Work item
Lines from the one containing "Where should I" to the end of the records, both ends included and exactly as written, are the whole answer, and no pictures go in it.

Given information
────

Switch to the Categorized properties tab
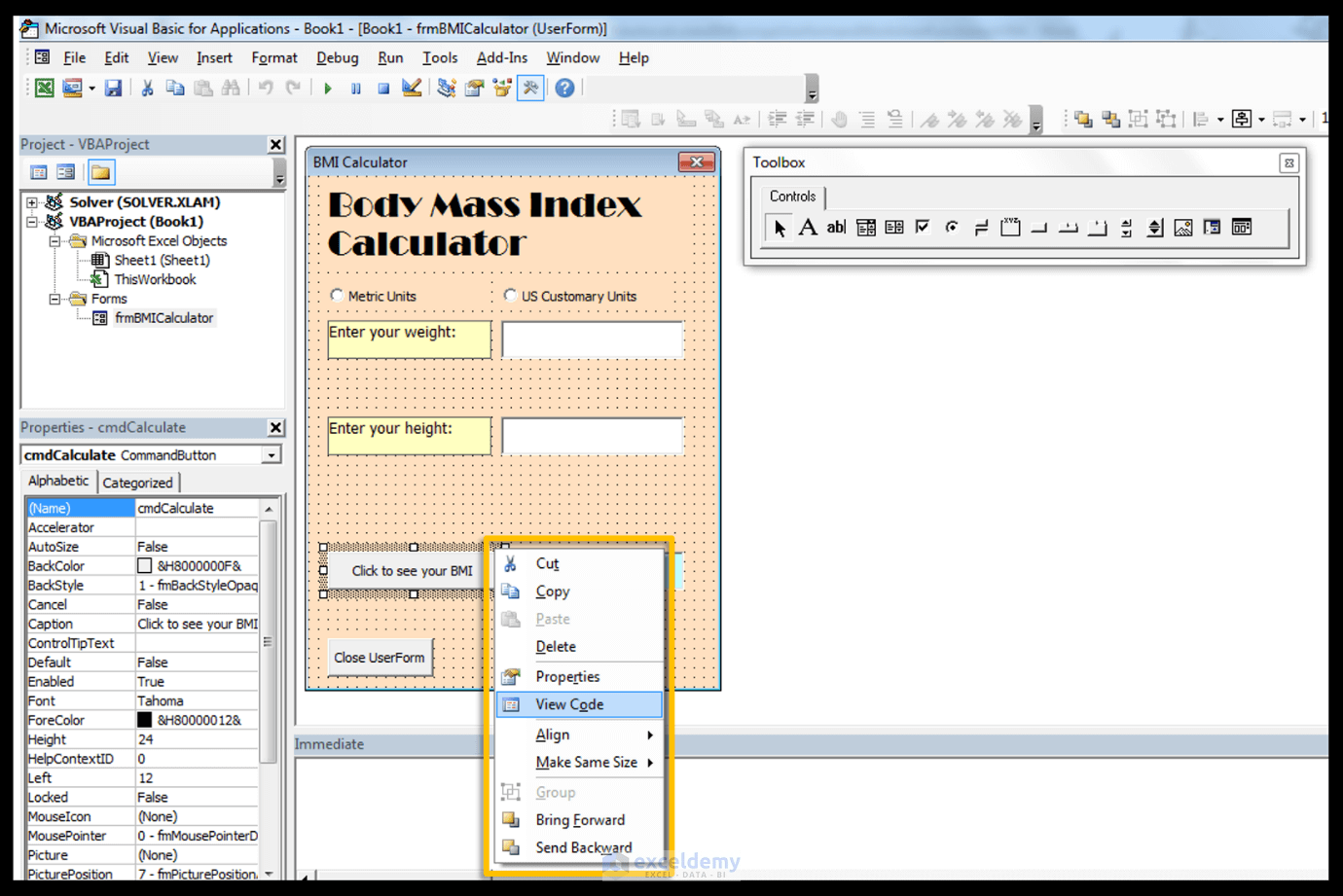This screenshot has height=896, width=1343. point(138,482)
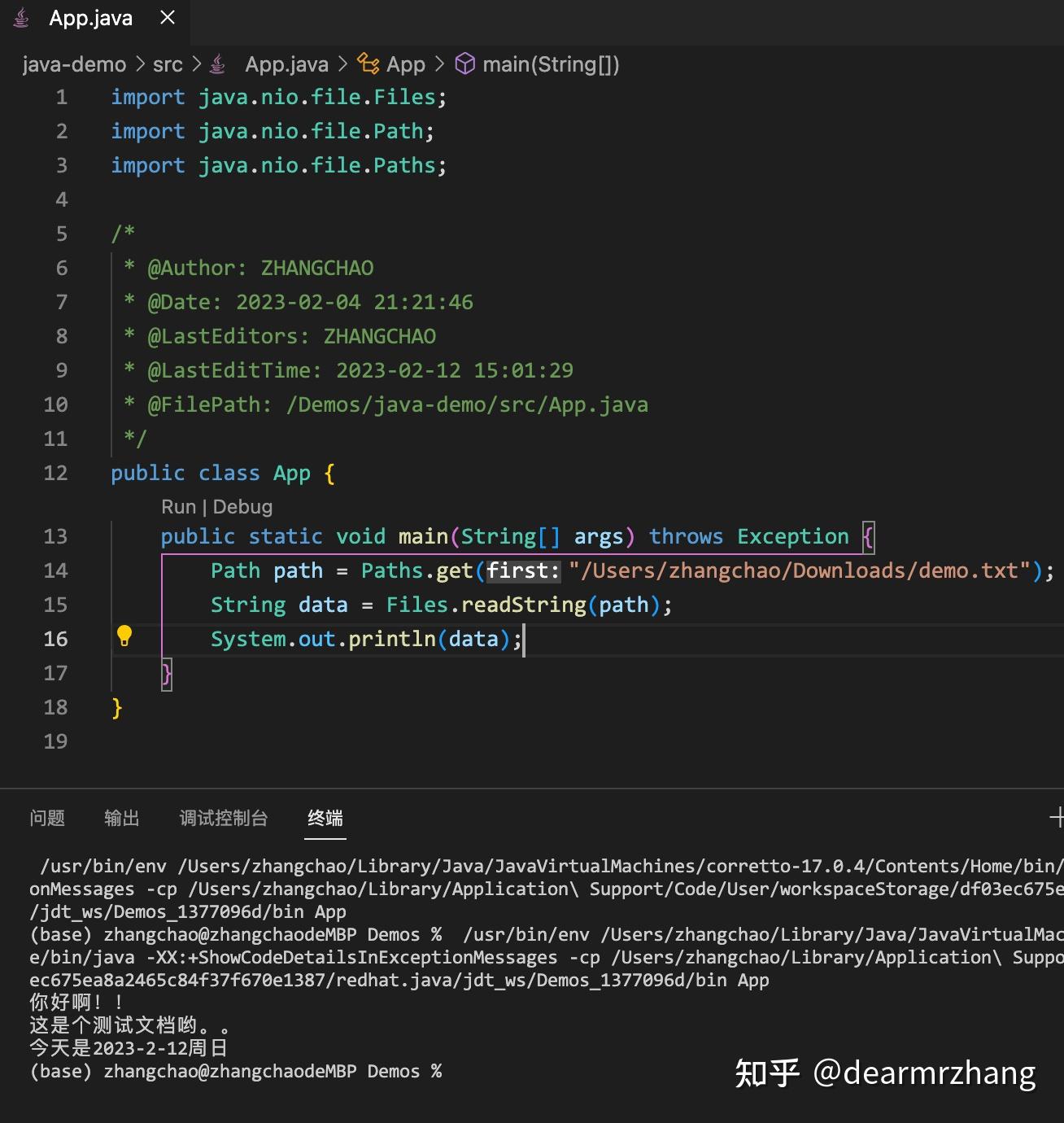The image size is (1064, 1123).
Task: Open the 调试控制台 panel tab
Action: [223, 819]
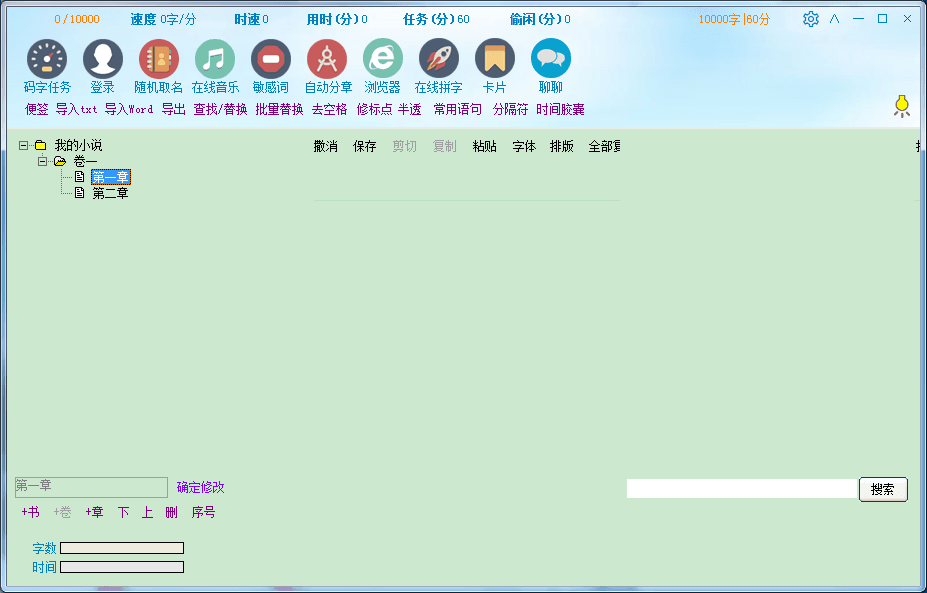This screenshot has width=927, height=593.
Task: Open the 聊聊 chat bubbles icon
Action: coord(551,60)
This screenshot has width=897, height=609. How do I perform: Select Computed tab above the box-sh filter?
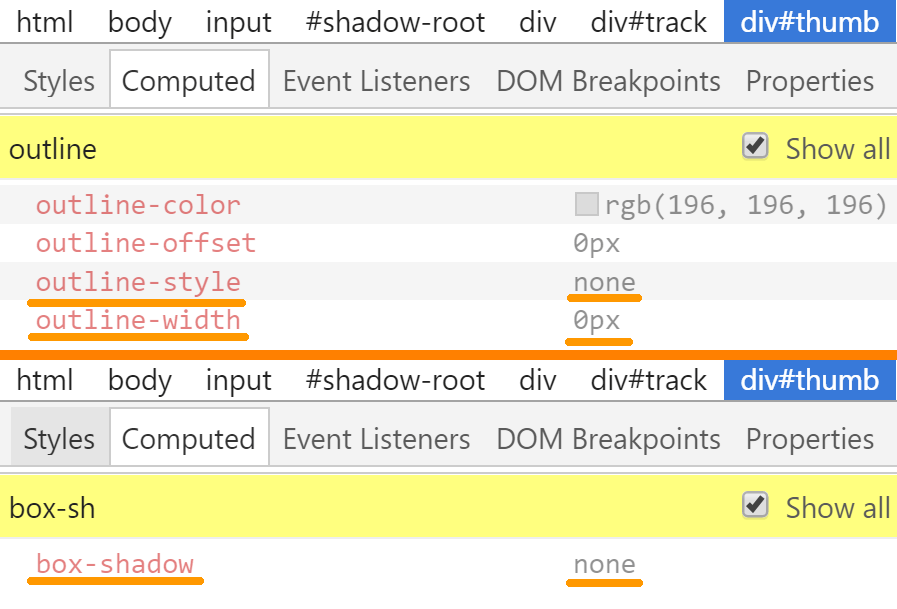tap(189, 439)
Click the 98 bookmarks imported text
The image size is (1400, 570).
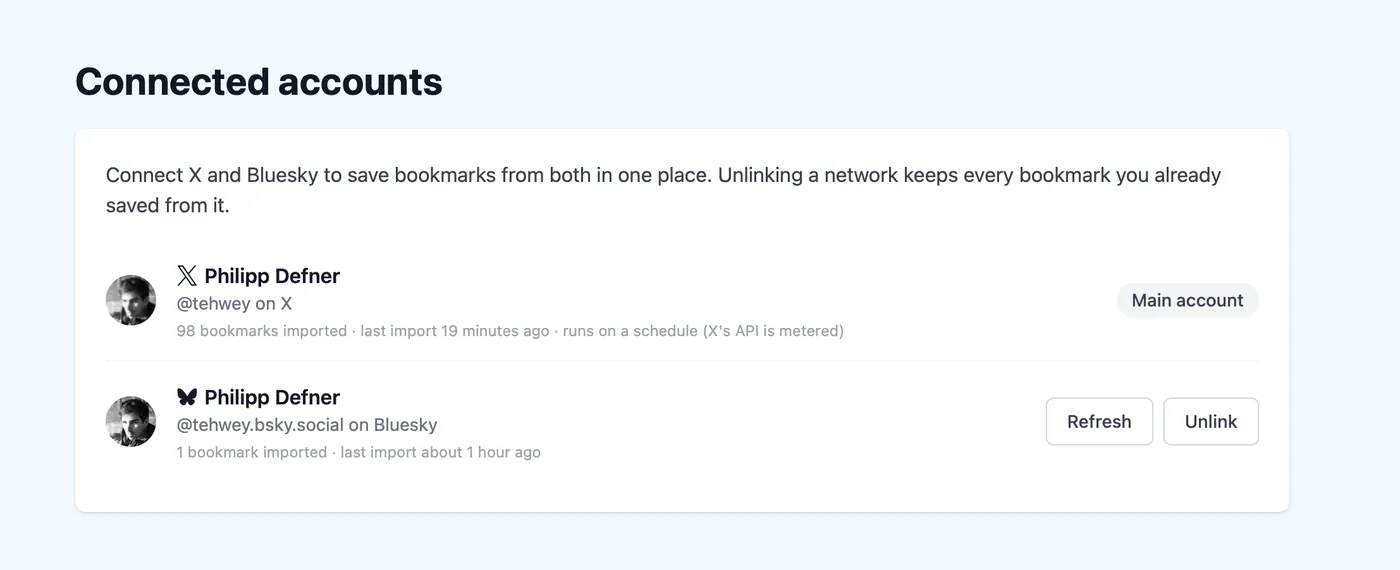click(262, 330)
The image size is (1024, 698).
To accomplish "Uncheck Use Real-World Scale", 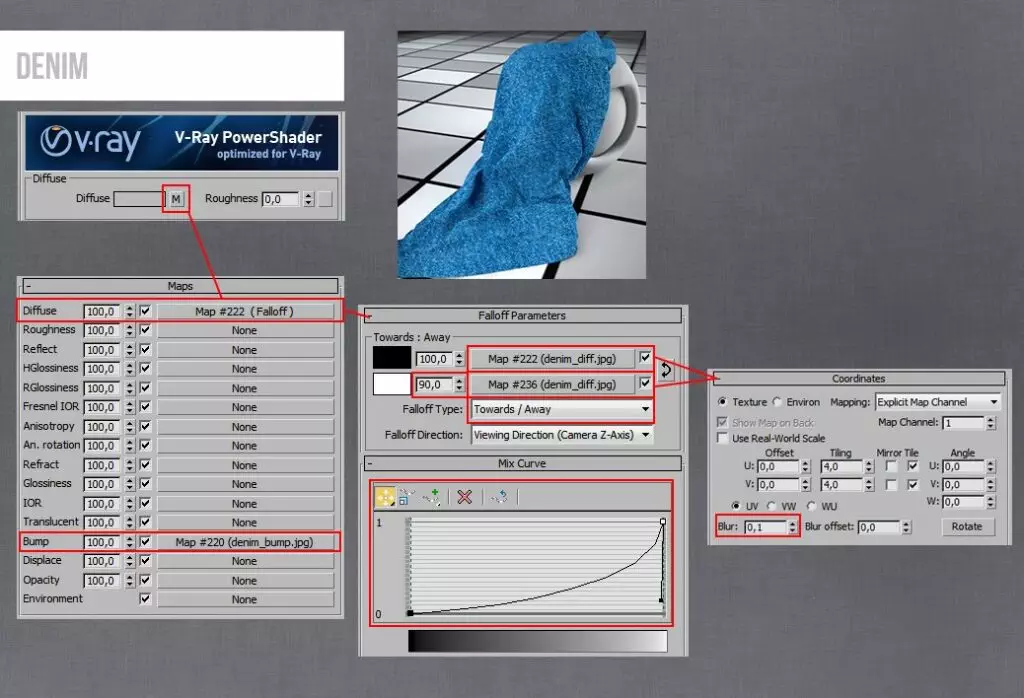I will 722,438.
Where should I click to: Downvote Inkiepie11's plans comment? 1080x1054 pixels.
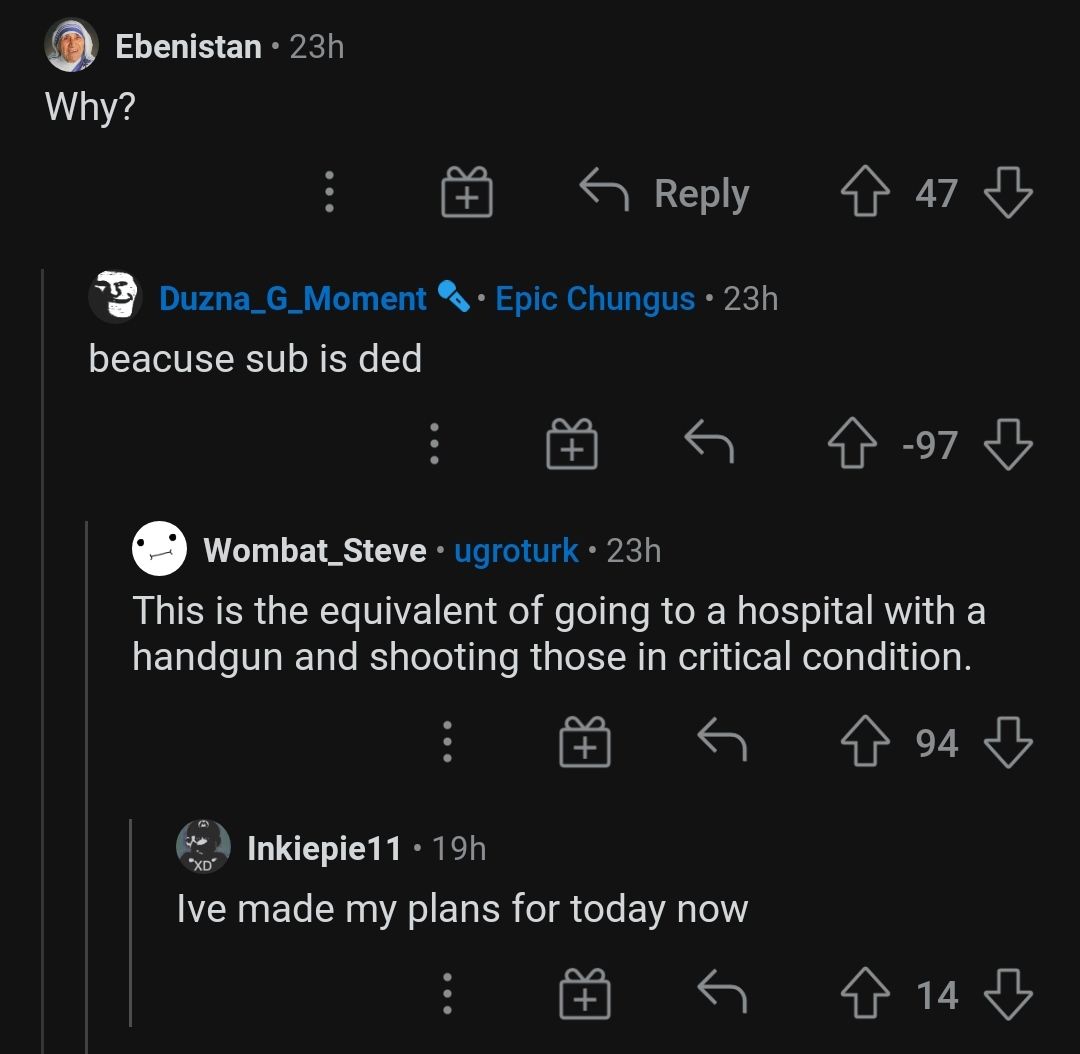(1008, 995)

────

Solved exercise
Where should I click to: Downvote Inkiepie11's plans comment? 1080x1054 pixels.
(1008, 995)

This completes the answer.